EXTRACTED TEXT
--- Start ---

[infinispan-issues] [JBoss JIRA] (ISPN-2612) Problem broadcasting CH_UPDATE command

Dan Berindei (JIRA) jira-events at lists.jboss.org
Tue Jan 15 07:02:22 EST 2013


     [ https://issues.jboss.org/browse/ISPN-2612?page=com.atlassian.jira.plugin.system.issuetabpanels:all-tabpanel ]

Dan Berindei resolved ISPN-2612.
--------------------------------

    Resolution: Won't Fix


[~mlinhard], it looks like the problem is that you don't have enough threads in your OOB thread pool, and the RSVP ACK message from the coordinator back to the self is dropped. It is resent after UNICAST.stable_interval expires (5 seconds with your configuration), but it is dropped again because 1 OOB thread is waiting for CH_UPDATE responses and 1 thread is busy sending the RSVP ACK message (sending doesn't take long, but JGroups doesn't wait at all before dropping the message).

I must have gotten lucky when I ran the test last night, because I tried it again after looking at the logs and I got the same TimeoutException you did. It went away when I increased oob_thread_pool.max_threads to 4.

I'm not sure what the absolute minimum number of OOB threads is, but I recommend running with the defaults in jgroups-udp.xml. JGroups won't start more threads than it needs, so I don't see a reason to move from the defaults.

Please reopen the JIRA if you can still reproduce it with 4 or more OOB threads.
                
> Problem broadcasting CH_UPDATE command
> --------------------------------------
>
>                 Key: ISPN-2612
>                 URL: https://issues.jboss.org/browse/ISPN-2612
>             Project: Infinispan
>          Issue Type: Bug
>          Components: RPC
>    Affects Versions: 5.2.0.Beta5
>            Reporter: Michal Linhard
>            Assignee: Dan Berindei
>            Priority: Blocker
>             Fix For: 5.2.0.CR2
>
>         Attachments: session-cluster.xml, test.zip, test_TRACE.zip
>
>
> Infinispan 5.2.0.Beta5
> JGroups 3.2.4.Final
> Steps to reproduce (I'm using two virtual interfaces test1, test2)

--- End ---

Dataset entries
--- Start ---

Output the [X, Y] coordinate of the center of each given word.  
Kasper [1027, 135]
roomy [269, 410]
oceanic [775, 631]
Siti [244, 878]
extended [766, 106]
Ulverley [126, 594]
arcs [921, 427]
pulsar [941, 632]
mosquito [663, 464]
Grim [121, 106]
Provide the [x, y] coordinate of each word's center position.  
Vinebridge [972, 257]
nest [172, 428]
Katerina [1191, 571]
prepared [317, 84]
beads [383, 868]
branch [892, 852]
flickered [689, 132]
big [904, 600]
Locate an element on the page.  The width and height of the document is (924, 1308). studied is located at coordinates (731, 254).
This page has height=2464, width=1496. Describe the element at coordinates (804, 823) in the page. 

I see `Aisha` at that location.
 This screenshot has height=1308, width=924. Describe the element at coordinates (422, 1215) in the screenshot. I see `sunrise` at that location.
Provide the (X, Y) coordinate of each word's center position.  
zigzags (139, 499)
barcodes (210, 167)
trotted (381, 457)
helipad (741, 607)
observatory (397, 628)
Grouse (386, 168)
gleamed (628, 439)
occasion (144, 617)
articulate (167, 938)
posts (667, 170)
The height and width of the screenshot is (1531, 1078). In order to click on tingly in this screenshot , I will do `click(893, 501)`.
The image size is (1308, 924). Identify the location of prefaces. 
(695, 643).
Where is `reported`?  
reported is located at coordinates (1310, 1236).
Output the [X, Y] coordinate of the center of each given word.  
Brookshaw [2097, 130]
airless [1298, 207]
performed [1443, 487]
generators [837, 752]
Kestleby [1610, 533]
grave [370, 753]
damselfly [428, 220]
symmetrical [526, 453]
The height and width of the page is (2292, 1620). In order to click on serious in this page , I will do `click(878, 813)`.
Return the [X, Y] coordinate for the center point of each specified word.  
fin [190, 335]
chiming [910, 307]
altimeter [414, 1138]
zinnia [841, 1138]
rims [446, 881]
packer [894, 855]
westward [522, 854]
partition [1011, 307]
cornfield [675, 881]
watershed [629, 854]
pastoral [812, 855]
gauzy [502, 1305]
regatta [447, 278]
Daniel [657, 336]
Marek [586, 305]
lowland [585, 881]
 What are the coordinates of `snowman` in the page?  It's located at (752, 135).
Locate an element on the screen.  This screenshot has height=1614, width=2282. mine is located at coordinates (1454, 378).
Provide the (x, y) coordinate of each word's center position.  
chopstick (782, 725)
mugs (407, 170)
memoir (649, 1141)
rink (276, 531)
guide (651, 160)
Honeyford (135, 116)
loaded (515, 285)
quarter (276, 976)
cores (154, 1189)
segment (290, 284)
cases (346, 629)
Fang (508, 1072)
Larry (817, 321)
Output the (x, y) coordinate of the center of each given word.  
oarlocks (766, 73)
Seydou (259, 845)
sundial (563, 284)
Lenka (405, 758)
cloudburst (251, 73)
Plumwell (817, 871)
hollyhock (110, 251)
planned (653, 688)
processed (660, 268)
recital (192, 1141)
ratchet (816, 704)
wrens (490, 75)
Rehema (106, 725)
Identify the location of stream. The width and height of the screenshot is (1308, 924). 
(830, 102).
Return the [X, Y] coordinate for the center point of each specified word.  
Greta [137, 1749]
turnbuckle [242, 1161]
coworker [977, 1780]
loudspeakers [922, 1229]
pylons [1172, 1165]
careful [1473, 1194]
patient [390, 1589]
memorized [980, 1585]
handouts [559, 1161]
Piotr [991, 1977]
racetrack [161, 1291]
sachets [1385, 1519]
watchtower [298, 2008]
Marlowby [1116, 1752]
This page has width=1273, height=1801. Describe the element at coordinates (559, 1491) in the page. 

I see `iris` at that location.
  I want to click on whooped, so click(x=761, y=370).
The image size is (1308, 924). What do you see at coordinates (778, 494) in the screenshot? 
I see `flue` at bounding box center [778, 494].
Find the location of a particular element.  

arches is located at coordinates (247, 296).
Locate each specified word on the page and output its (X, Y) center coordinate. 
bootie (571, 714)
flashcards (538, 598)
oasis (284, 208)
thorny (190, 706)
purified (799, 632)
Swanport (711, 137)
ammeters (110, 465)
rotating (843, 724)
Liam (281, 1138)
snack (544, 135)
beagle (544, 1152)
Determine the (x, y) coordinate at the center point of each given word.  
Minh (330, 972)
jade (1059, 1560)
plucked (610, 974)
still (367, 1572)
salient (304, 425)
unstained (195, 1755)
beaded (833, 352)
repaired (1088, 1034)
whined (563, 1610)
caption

--- End ---

EXERCISES TO COMPLETE
a) Based on the issue report, state whether each statement agrees with it, answering yes or no and quoting the exact words that decide it: (i) the issue was resolved as Won't Fix; (ii) the dropped RSVP ACK message is resent after ten seconds under the reporter's configuration; (iii) the issue's priority is recorded as Blocker.
b) Reproduce the passage of the issue report that begins at the words "Dan Berindei resolved" and ends after the words "dropping the message).".
Base every response solely on the issue report.

THE RESPONSES
a)
(i) Yes: "Resolution: Won't Fix"
(ii) No: "It is resent after UNICAST.stable_interval expires (5 seconds with your configuration)"
(iii) Yes: "Priority: Blocker"

b)
Dan Berindei resolved ISPN-2612.
--------------------------------

    Resolution: Won't Fix


[~mlinhard], it looks like the problem is that you don't have enough threads in your OOB thread pool, and the RSVP ACK message from the coordinator back to the self is dropped. It is resent after UNICAST.stable_interval expires (5 seconds with your configuration), but it is dropped again because 1 OOB thread is waiting for CH_UPDATE responses and 1 thread is busy sending the RSVP ACK message (sending doesn't take long, but JGroups doesn't wait at all before dropping the message).